Brakes moved up to No. 2 on this list as 67 percent of respondents view this as a top maintenance cost. However, a larger portion of respondents (36 percent) indicated this is their second top cost compared with the 14 percent that listed it as their first cost. Seventeen percent named brakes as their third top maintenance cost.

In third place, engine maintenance still is a top cost among more than half of the respondents (55 percent), likely fueled by longer replacement cycles that now are beginning to turn around.

Engine and drivetrain failures still rank high among top causes of downtime/unplanned repairs with 84 and 68 percent of respondents listing these causes, respectively. This likely is another symptom of replacement cycles that were stretched to the limit in recent years.

Collision repairs continue to be ranked high by more than half of survey respondents (55 percent). Although this might be related to driver hiring challenges, it’s important to remember that, in purely relative terms, collision repair should rank high on the unplanned repair scale, as most other types of repairs can be scheduled to avoid downtime when properly managed.

Operational concerns

Likely related to the ongoing stability of fuel prices, fuel price volatility saw a decrease in the percentage of respondents that listed it as top operational concern (60 percent in 2016 vs. 65 percent in 2015); however it continues to rank among the top operational concerns of respondents. While it still is a significant concern, the options that best address price volatility rank low among fuel cost reduction strategies.

Trading places in the first- and second-place ranking, insurance cost and vehicle lifecycle costs continue to outrun other operational concerns by a wide margin. This heightened cost-sensitivity likely reflects the smaller company size of this year’s respondents.  

Fuel cost strategies

As expected, route optimization remains the most popular fuel cost reduction strategy among respondents. However, providing evidence of the turnaround in replacement cycle strategies, replacing older trucks as a means of reducing fuel costs has grown more than four-fold in popularity since last year.

Driver training/coaching, one of the lowest-cost options, has moved down to a last-place tie among fuel cost reduction strategies. Considering that a driver can impact fuel economy by as much as 30 percent, employing driver training/coaching still warrants more consideration as a fuel-saving strategy. BI

Beverage Industry’s Fleet Survey was conducted by BNP Media’s Market Research Division. The online survey was conducted between Sept. 1 and 14 and included a systematic random sample of the domestic circulation of Beverage Industry.

Geographically, the respondents were well distributed across the United States, with slightly stronger representation from the Southern region compared with the Midwest, West Coast and Northeastern regions. No U.S. territories were included in this survey. Forty percent of the respondents were distributors/wholesalers, while 38 percent labeled themselves as a producer/bottler. Thirteen percent of respondents indicated that they operated in the retail industry, and the remaining 9 percent listed other for their industry involvement.

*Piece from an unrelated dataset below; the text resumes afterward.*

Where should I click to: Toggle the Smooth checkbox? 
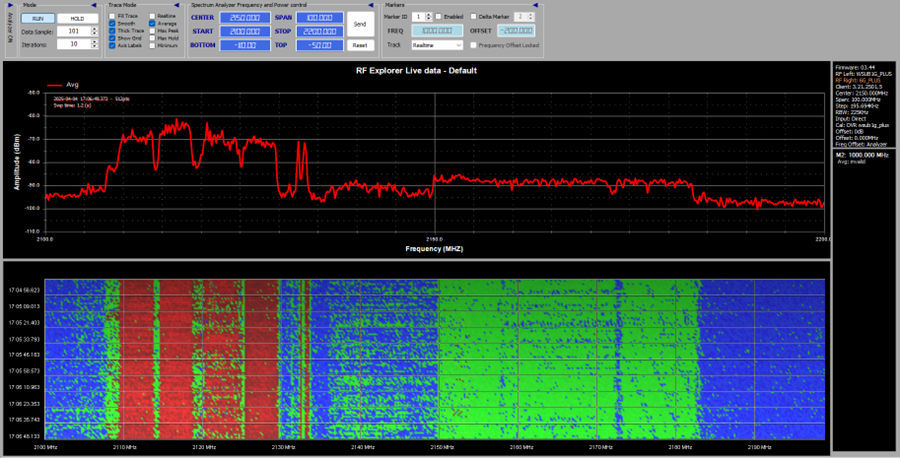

When it comes to company size, nearly one-third of respondents reported annual sales revenue between $1 million and $10 million, and 20 percent indicated sales revenue between $50 million and $1 billion. Thirty-five percent of those completing the survey have between four and 10 years of industry experience, while 62 percent indicated that they have the authority to approve and authorize purchases within their operations. Just less than 50 percent of respondents listed their job duties as other corporate management and administration, and 15 percent work in marketing and sales. Vice president of operations and warehousing/distribution/logistics both were represented by 9 percent of respondents, respectively. Seventy-four percent of respondents were male.